» How to complete this task
The answer consists solely of the lines running from the one with "Image resolution: width=2408" through the final line below, transcribed exactly and without any pictures.

» Exercise inputs
──────

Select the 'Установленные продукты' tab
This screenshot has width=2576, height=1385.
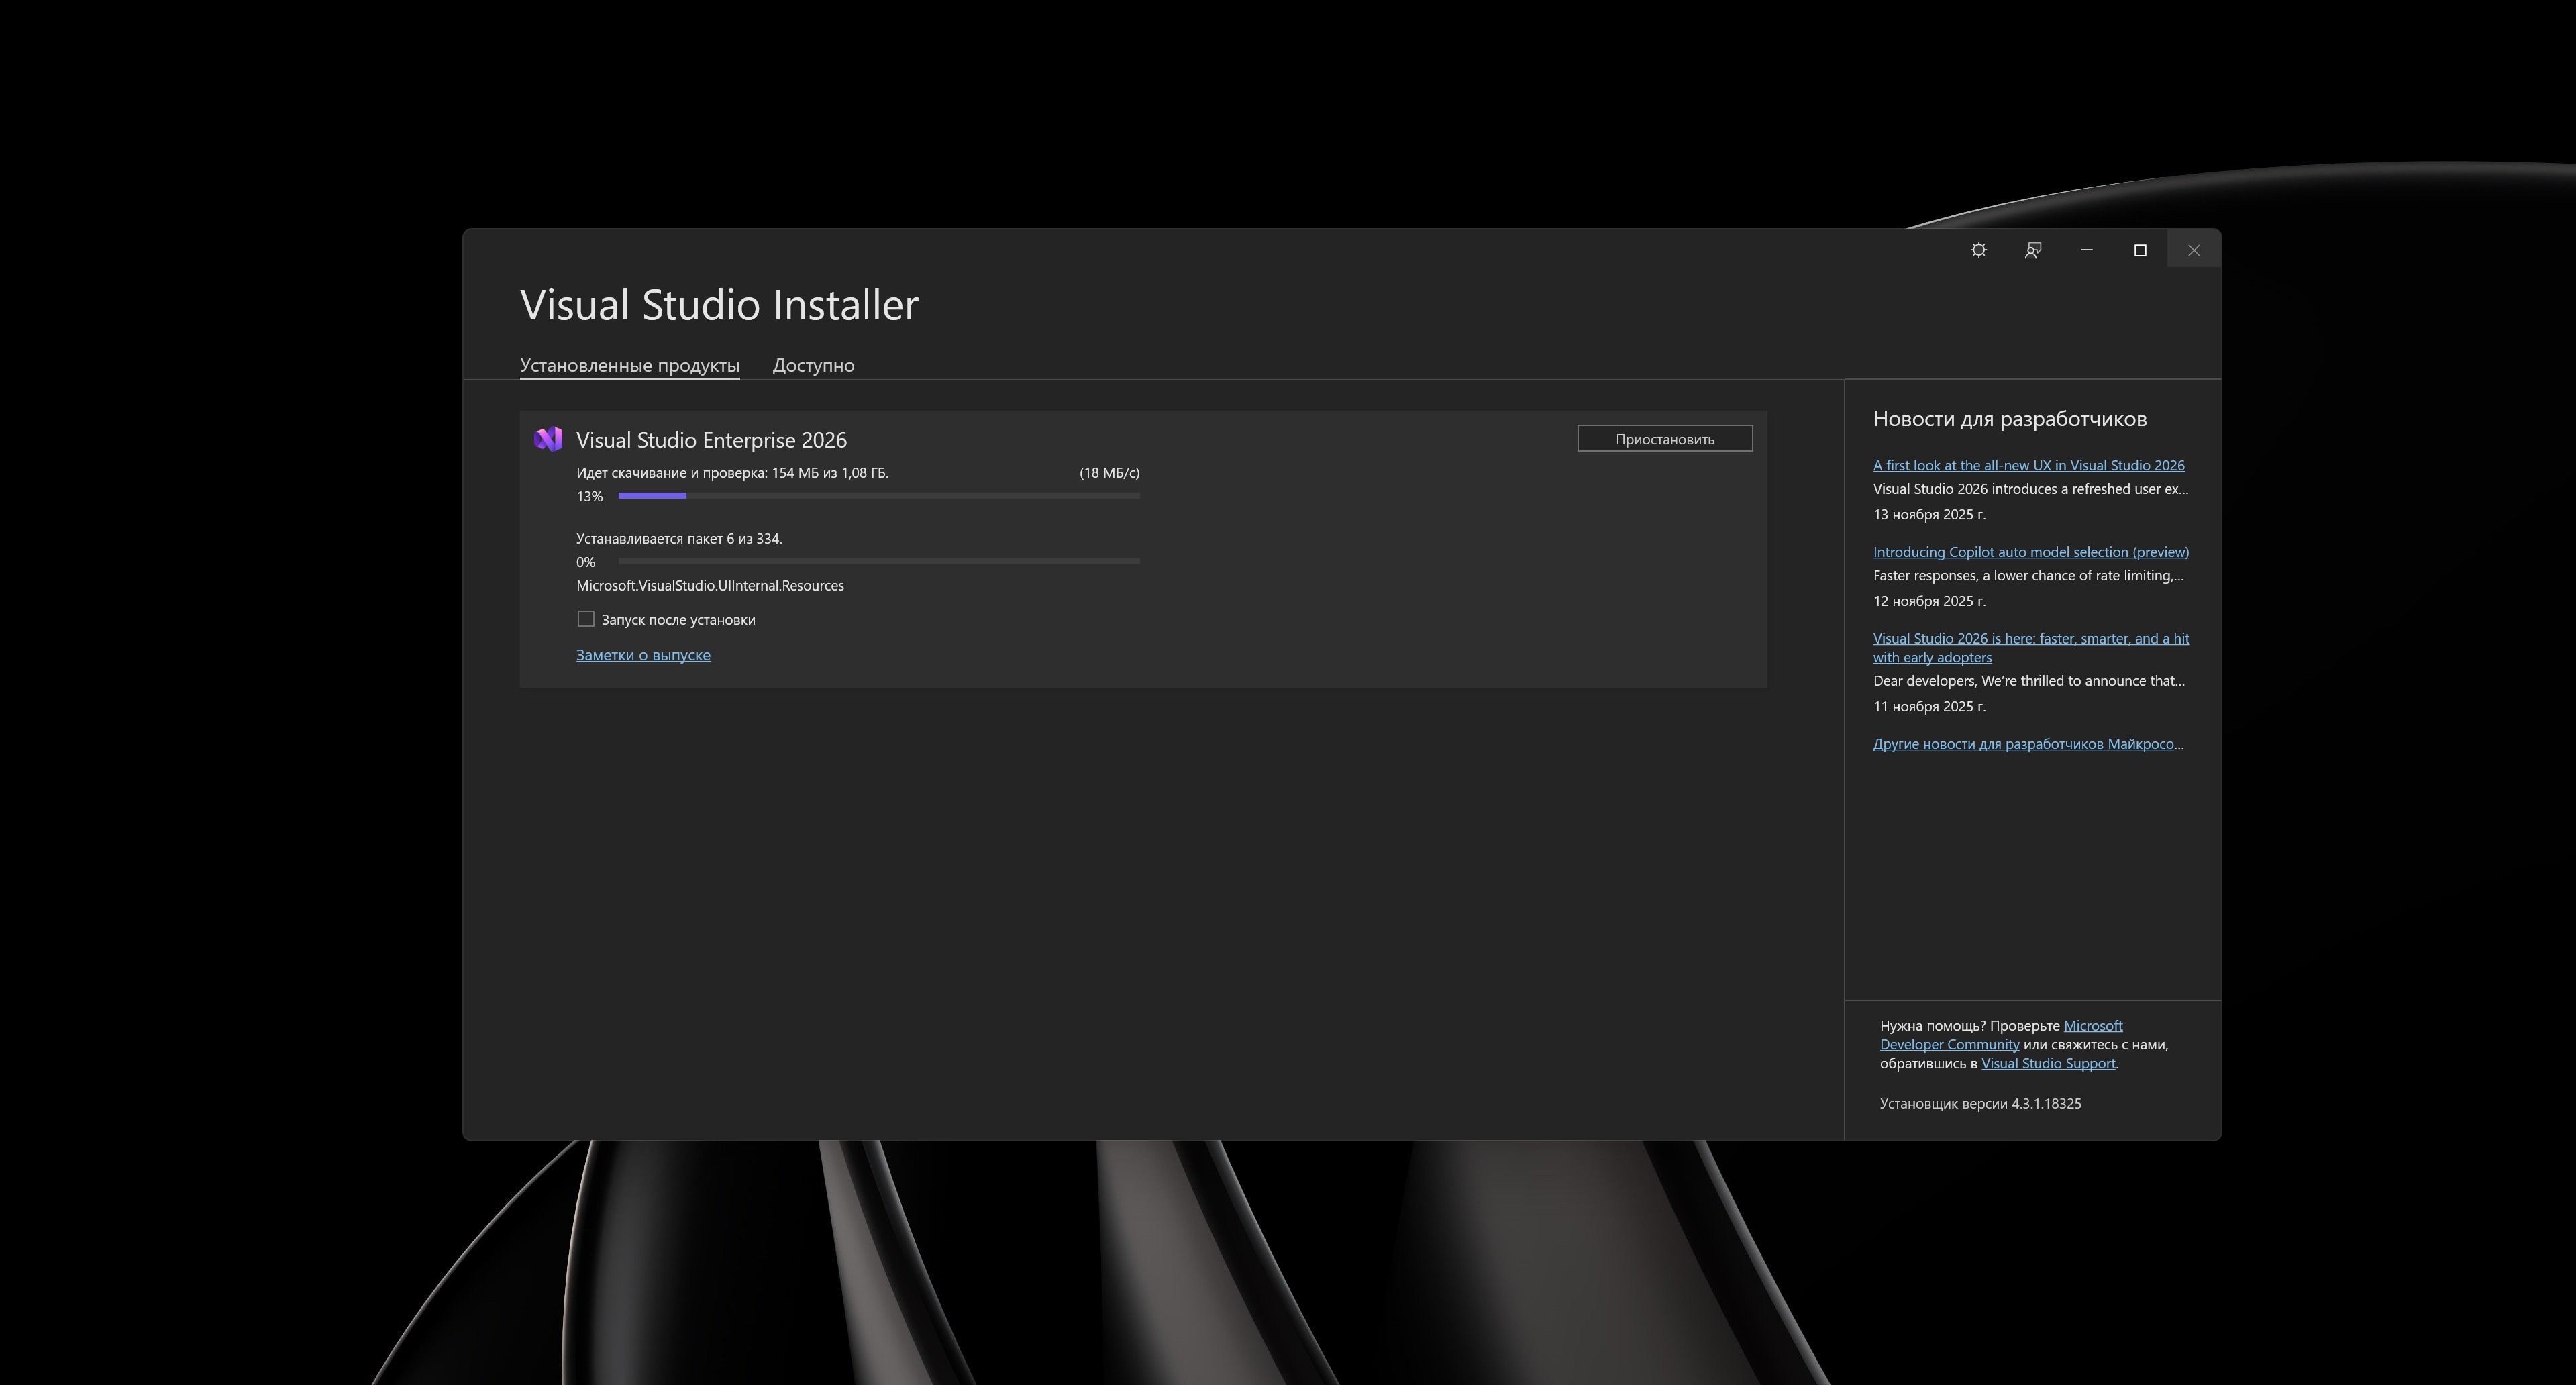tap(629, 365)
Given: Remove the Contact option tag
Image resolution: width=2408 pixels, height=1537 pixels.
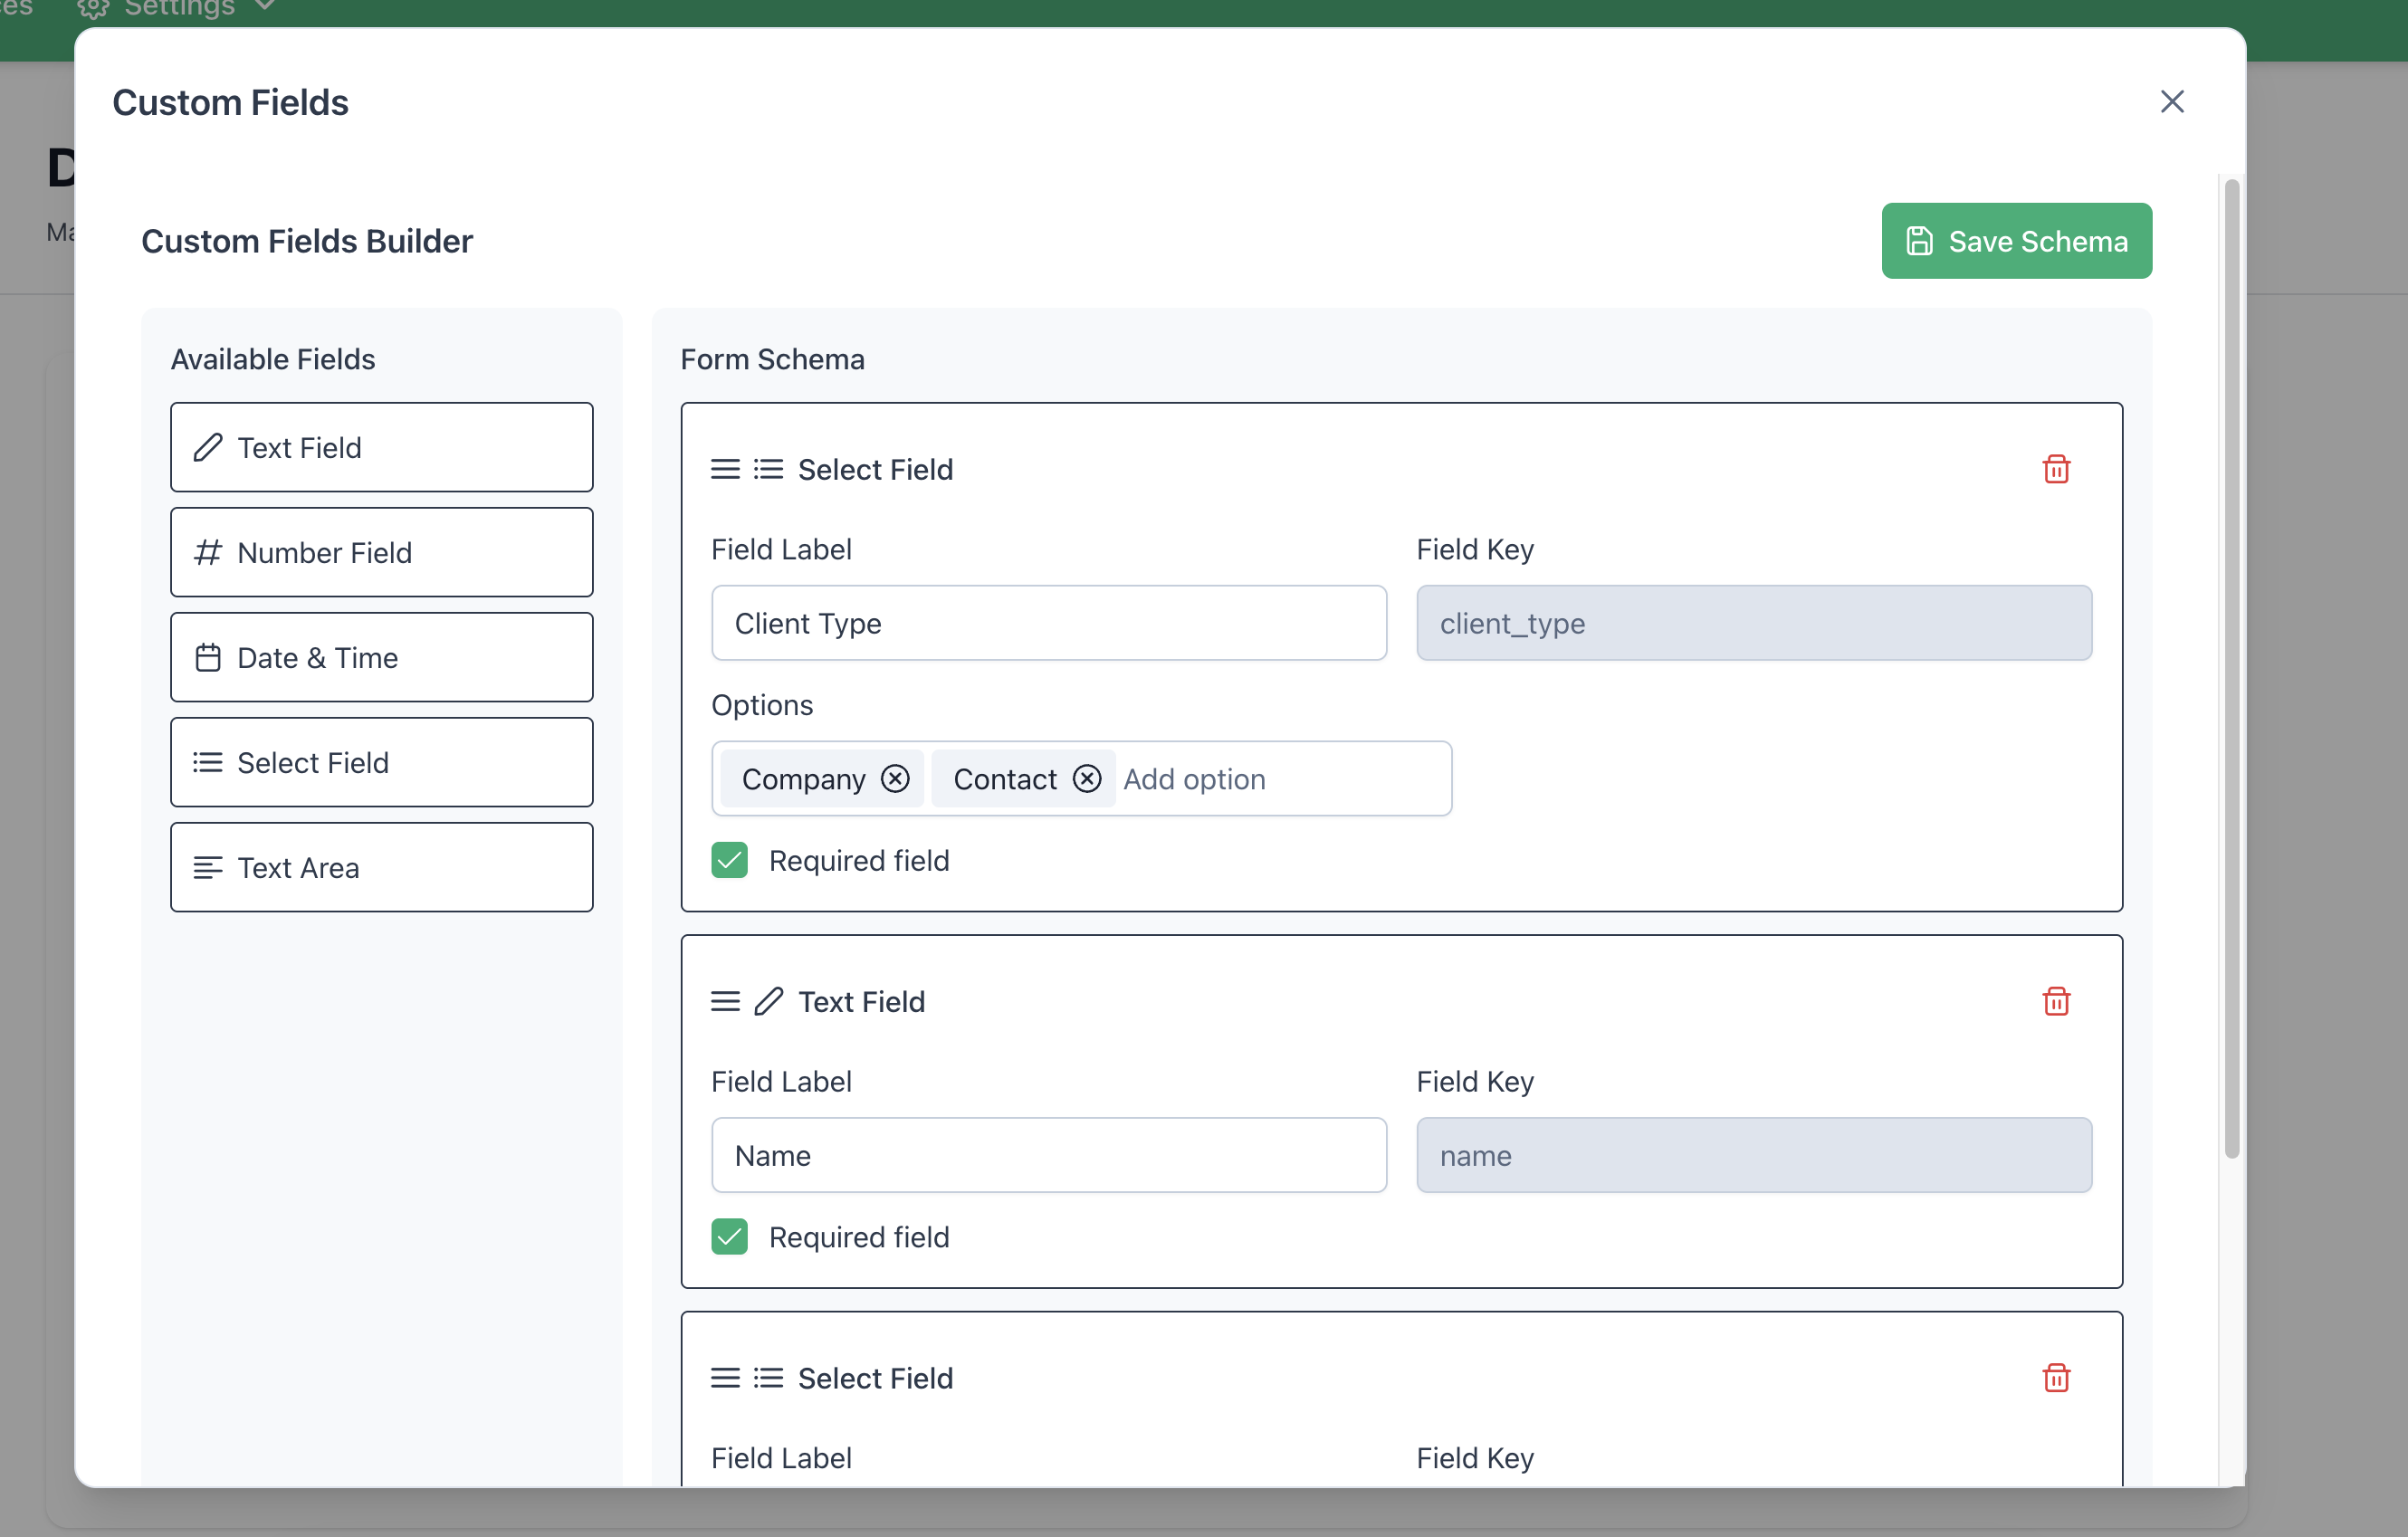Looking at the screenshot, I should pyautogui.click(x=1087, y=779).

──────

» Response to this task
Image resolution: width=2408 pixels, height=1537 pixels.
Looking at the screenshot, I should pyautogui.click(x=1087, y=779).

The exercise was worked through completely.